Brazil's Record Overseas Borrowing Comes Back to Bite Companiesby and
Brazil companies' foreign debt rose seven fold in past decade
Corporate bonds from Brazil are region's worst performers
Brazilian companies including state oil producer Petrobras are at risk from a weakening real after they issued a record amount of debt in foreign currency. The mismatch prompted President Dilma Rousseff to say over the weekend that she’s “extremely concerned” about the situation.
Borrowing in overseas markets by non-finance companies reached a record $137 billion last year, seven times the level just a decade earlier, according to the Bank for International Settlements.

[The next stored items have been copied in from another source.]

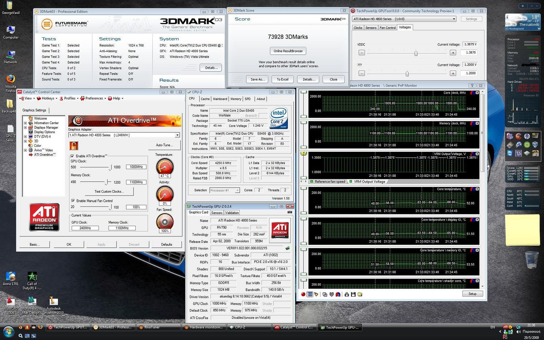The width and height of the screenshot is (544, 340).
Task: Click the red record button in hardware monitor
Action: [303, 294]

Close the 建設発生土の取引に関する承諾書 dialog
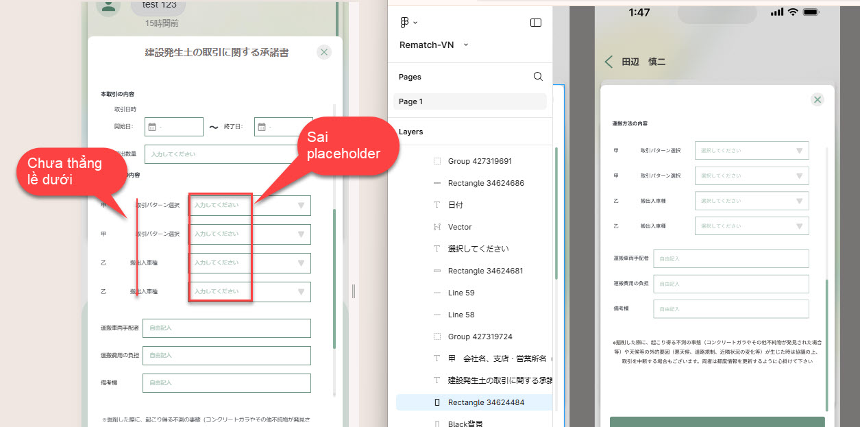[324, 52]
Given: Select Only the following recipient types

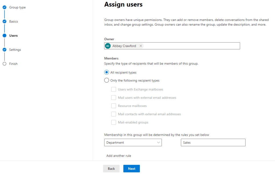Looking at the screenshot, I should [107, 81].
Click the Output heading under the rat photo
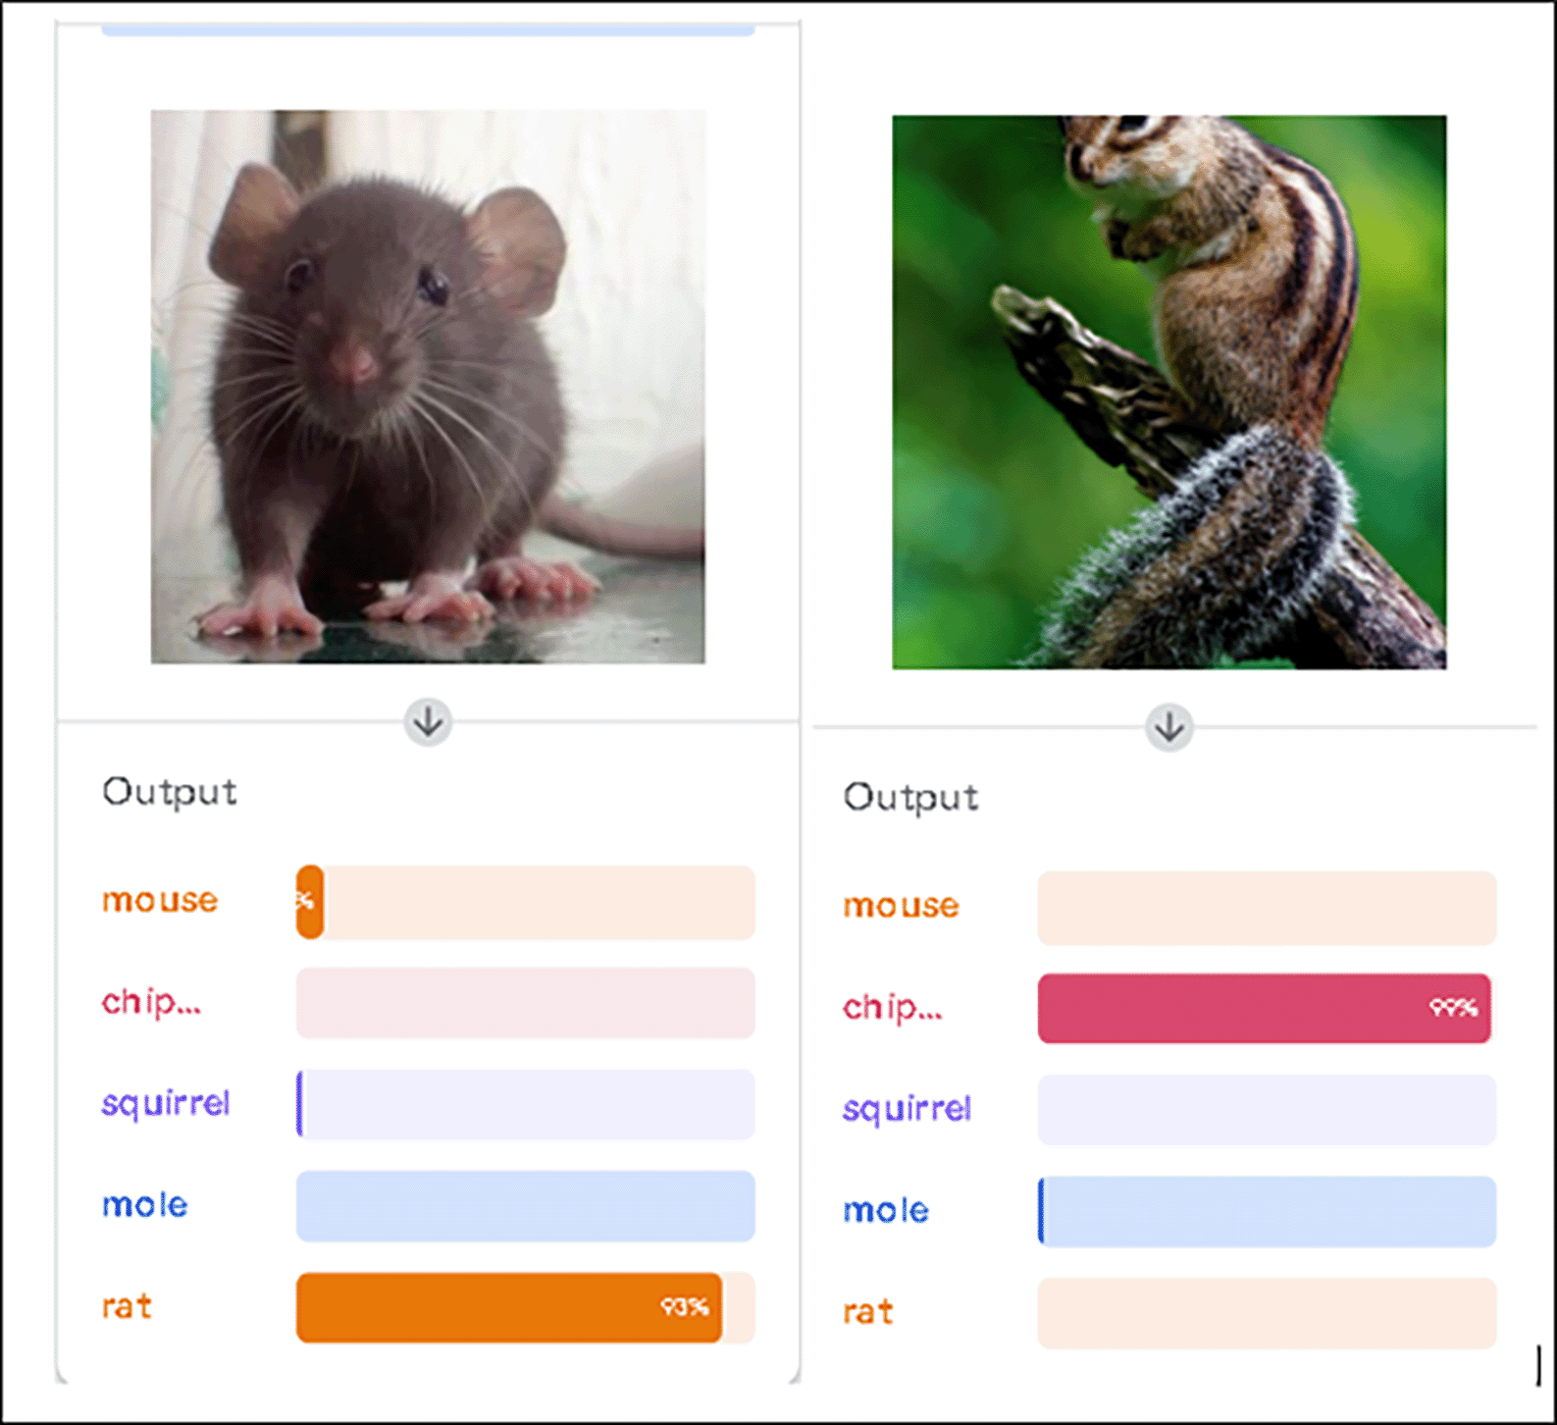 [x=170, y=792]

Petroleo Brasileiro SA, with $56 billion of outstanding bonds, has become the world’s largest non-investment grade corporate issuer after Standard & Poor’s cut its rating this month following a similar move by Moody’s Investors Service.

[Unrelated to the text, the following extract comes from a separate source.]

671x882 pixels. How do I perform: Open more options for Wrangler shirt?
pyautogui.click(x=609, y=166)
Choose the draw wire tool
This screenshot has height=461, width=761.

Brazil’s corporate debt is the worst performing in Latin America this year, losing 13 percent as the real plummeted the most among major currencies. Brazilian assets have been battered by concern that Rousseff will struggle to pull the country out of its longest recession since the 1930s and curb inflation near a 12-year high. While some borrowers have currency hedges to protect themselves, or make up for a weaker real by exporting more, others will see the cost of the debt swell as their earnings shrink in dollar terms.

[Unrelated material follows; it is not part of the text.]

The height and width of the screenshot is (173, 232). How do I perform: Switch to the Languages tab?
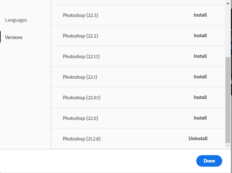click(16, 20)
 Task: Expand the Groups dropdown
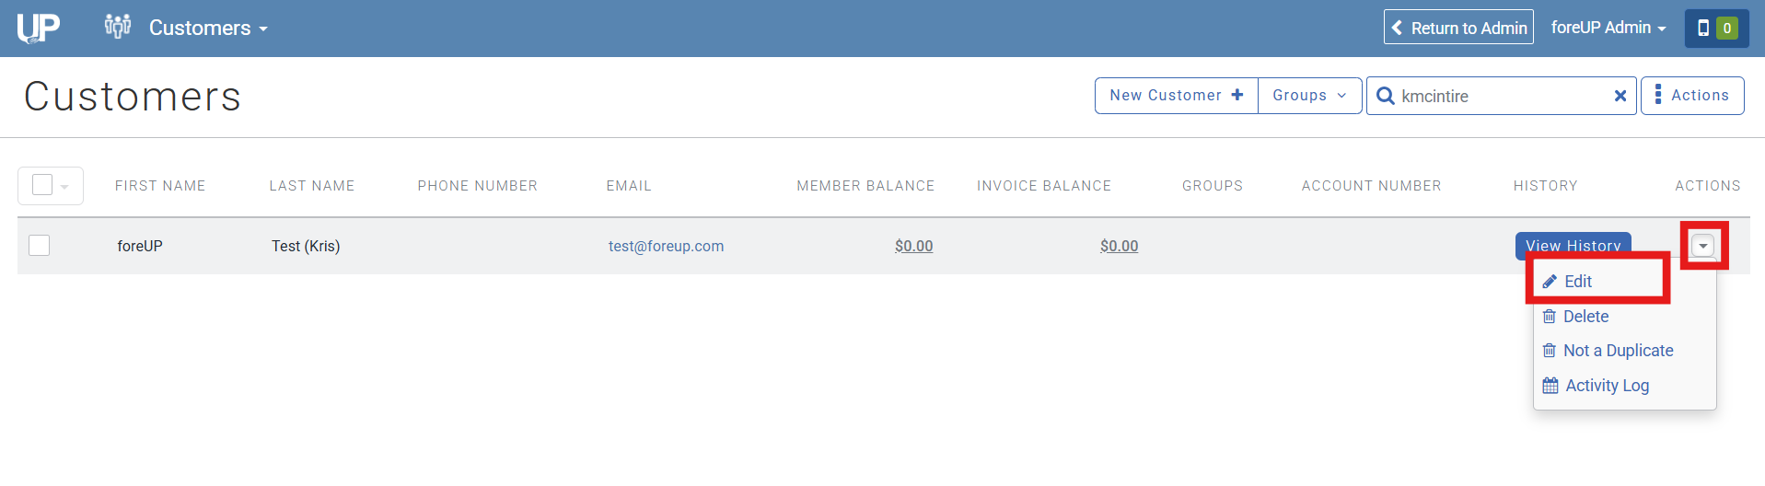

Brazilian companies are now suffering from what the economists Ricardo Hausmann and Barry Eichengreen dubbed “Original Sin” in a paper presented at a Federal Reserve conference in 1999. Namely, by borrowing in dollars, companies exposed themselves to the risk that their currencies would weaken in the midst of domestic economic problems, making them doubly vulnerable. While governments across Latin America have sought to boost the size of their local bond markets so that they rely less on overseas funding, growth in Brazilian issuance hasn’t kept pace with international offerings.
Fitch Ratings last month identified four Brazilian companies particularly vulnerable in a currency meltdown. Bonds from the borrowers -- Petrobras, state-controlled Centrais Eletricas Brasileiras SA, airline Gol Linhas Aereas Inteligentes SA and mall operator General Shopping Brasil SA -- have fared poorly this quarter.
Eletrobras’s press office said revenue in dollars offsets debt in that currency. Gol’s press office declined to comment. General Shopping wouldn’t comment because it is in a quiet period until Oct. 15. Petrobras’s press office didn’t reply to a message seeking comment.
Brazil’s real dropped the most among major currencies Monday as data showed a manufacturing slowdown in China, its largest trading partner, and after Fitch Ratings said it could cut the country’s classification at any time. While Fitch rates Brazil two levels above investment grade, S&P cut the country’s credit rating to junk earlier this month.
"I don’t think you could find a single company that was expecting the dollar to be trading at this level now," Joao Paulo de Gracia Correa, a foreign-exchange manager at SLW Corretora de Valores, said from Curitiba, Brazil. "We definitely see many companies concerned about how they can diminish their exposure and hedge it as much as they can."